Татаров. Это из Водена.
Неусыхин. Это из Энгельса. Я сомневаюсь в том, что у тов. Фридлянда есть основания не доверять сведениям, напечатанным Рязановым в «Летописях марксизма»...
Фридлянд. Я только подвергаю критике источник.
Неусыхин. Затем, я хотел бы остановиться на вопросе о том, как вообще производится это применение марксистского метода в конкретной исторической работе. Я считаю, что то или иное решение конкретных специальных проблем истории, т.-е. самый результат специального исследования, — особенно по отношению к древним эпохам — в сущности говоря, индифферентно к марксизму. Будем ли говорить, что у древних германцев была община или не было, марксизм от этого ничего не приобретет, ничего не потеряет.
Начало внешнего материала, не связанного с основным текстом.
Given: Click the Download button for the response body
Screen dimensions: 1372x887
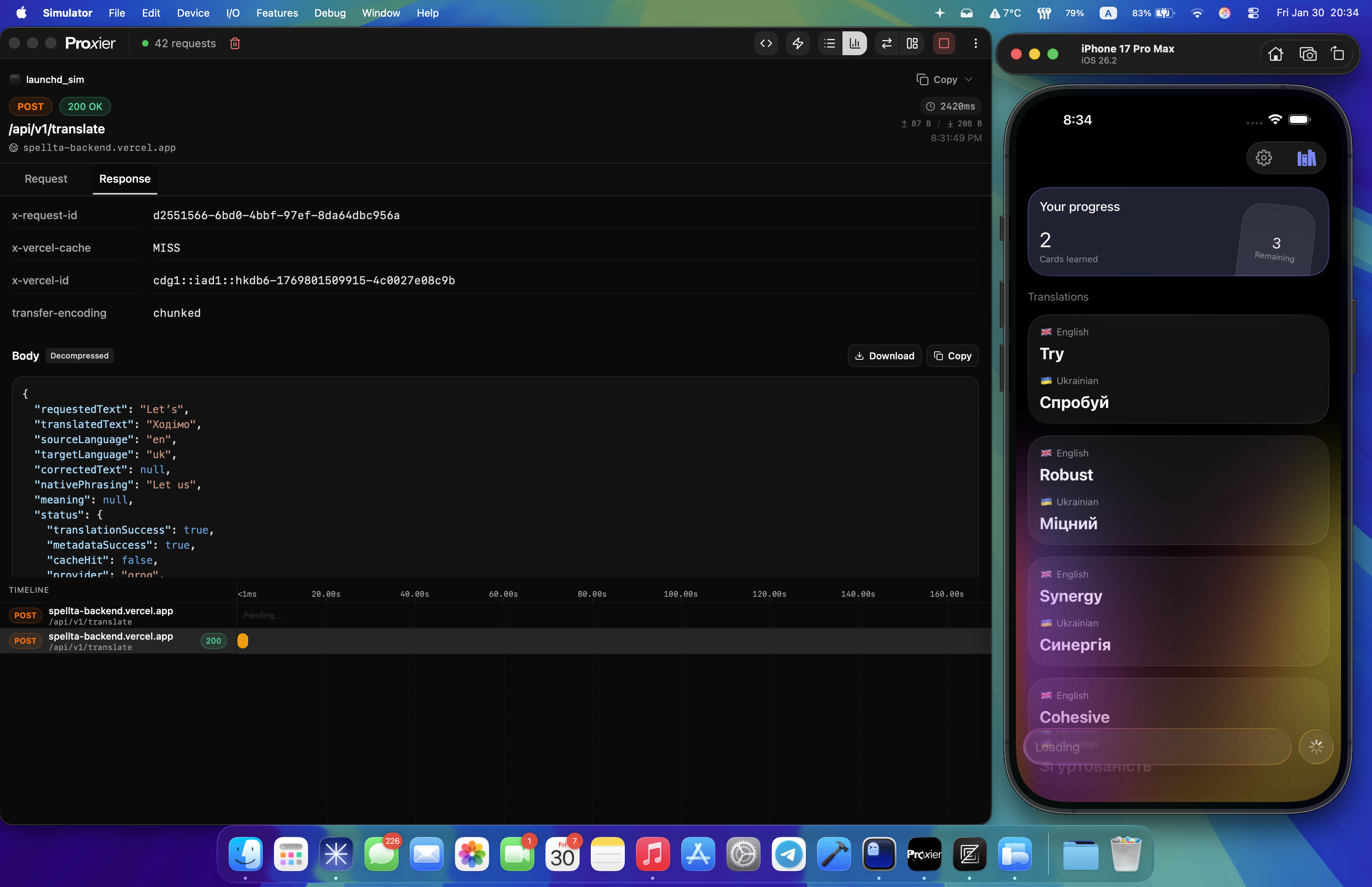Looking at the screenshot, I should [884, 355].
Но для марксизма чрезвычайно важен метод достижения этих самых результатов, потому что применение ложного метода может привести к ошибочным выводам. И в этом смысле я полагаю, что всякий, изучающий конкретную действительность, марксист должен делать это марксистским методом. Если он, применяя марксистский метод, придет к убеждению, что все-таки у древних германцев не было общины, то пугаться этого отнюдь не следует. А между тем, если говорить о методе, то метод Д. М. Петрушевского далеко не всегда, но очень часто, — марксистский. Здесь совершенно была опущена вся глава о Фоме Аквинском...
Фридлянд. Извините, я говорил.
Неусыхин... в которой дан совершенно марксистский анализ явлений из сферы идеологии. Может быть выводы Д. М. Петрушевского опять-таки покажутся кому-нибудь неудовлетворительными, может быть, они противоречат какому-нибудь общепринятому шаблону. Но это значит лишь, что шаблон надо оставить и принять этот вывод.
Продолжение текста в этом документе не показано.